The authors found that 51% of women expressed no regret about their decision to freeze their eggs, while 33% had mild regret and 16% had moderate to severe regret. Perhaps not surprisingly, the fewer eggs a woman froze, the more regret she had; freezing ten or fewer eggs was associated with a four-fold increase in the odds that a woman would feel regret. On the other hand, she was less likely to feel regret if she received emotional support or adequate information about the process of egg freezing prior to the procedure. Additionally, 89% of women were happy they froze eggs, even if they might never used them to get pregnant. Out of the women surveyed, only 12 (6%) returned to use their eggs to get pregnant, and out of those only five (2%) had a live birth by the time of the survey.
These results offer some great insight into what can be done to minimize regret for women deciding to pursue egg freezing. Firstly, the authors note that women can be provided with more information about the process. As more and more woman freeze their eggs, there are more and more voices that can add to the collective experience (you can read one here!). The authors also caution that the high number of women reporting being happy with their decision to freeze their eggs could actually decrease when more of the women surveyed go to use their eggs to get pregnant. Thirteen women reported that they 100% expected to get pregnant with their banked eggs, when in fact the chance that any one frozen egg will result in a live birth is in the single digits. These misaligned expectations for success could lead to more decision regret in the long term. “This is extremely important to convey realistically to women thinking about freezing their eggs, to avoid a situation where someone changes her behavior on the basis of a perceived inflated promise and ends up heartbroken,” explains Dr. Greenwood. Again, more education and information could potentially avoid this problem.
Secondly, the authors call for more studies about the emotional toll that egg freezing can take, much like the data that is collected for other important reproductive choices, like sterilization. That way women can be appropriately counseled and supported throughout the egg freezing process. Thirdly, for women who collected fewer eggs and thus experienced more regret, the authors suggest they be counseled beforehand about the expected number of eggs that could be retrieved. This can be done by measuring AMH levels (shameless plug, you can test your AMH levels at Modern Fertility!).

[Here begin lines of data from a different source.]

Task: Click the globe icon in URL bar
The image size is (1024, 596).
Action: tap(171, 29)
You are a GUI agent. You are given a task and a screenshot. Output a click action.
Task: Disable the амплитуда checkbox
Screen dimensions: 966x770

This study represents great progress towards learning more about women’s experiences of egg freezing. The insights lend themselves to concrete steps that physicians can take to improve counseling and education, and thus reduce the decision regret among women who ultimately decide to freeze their eggs (or not). Dr. Greenwood acknowledges that “The rate of clinically significant regret was 1 in 6 women - which means we can do better.” As more women elect to freeze their eggs, the need for more studies around this process also grows.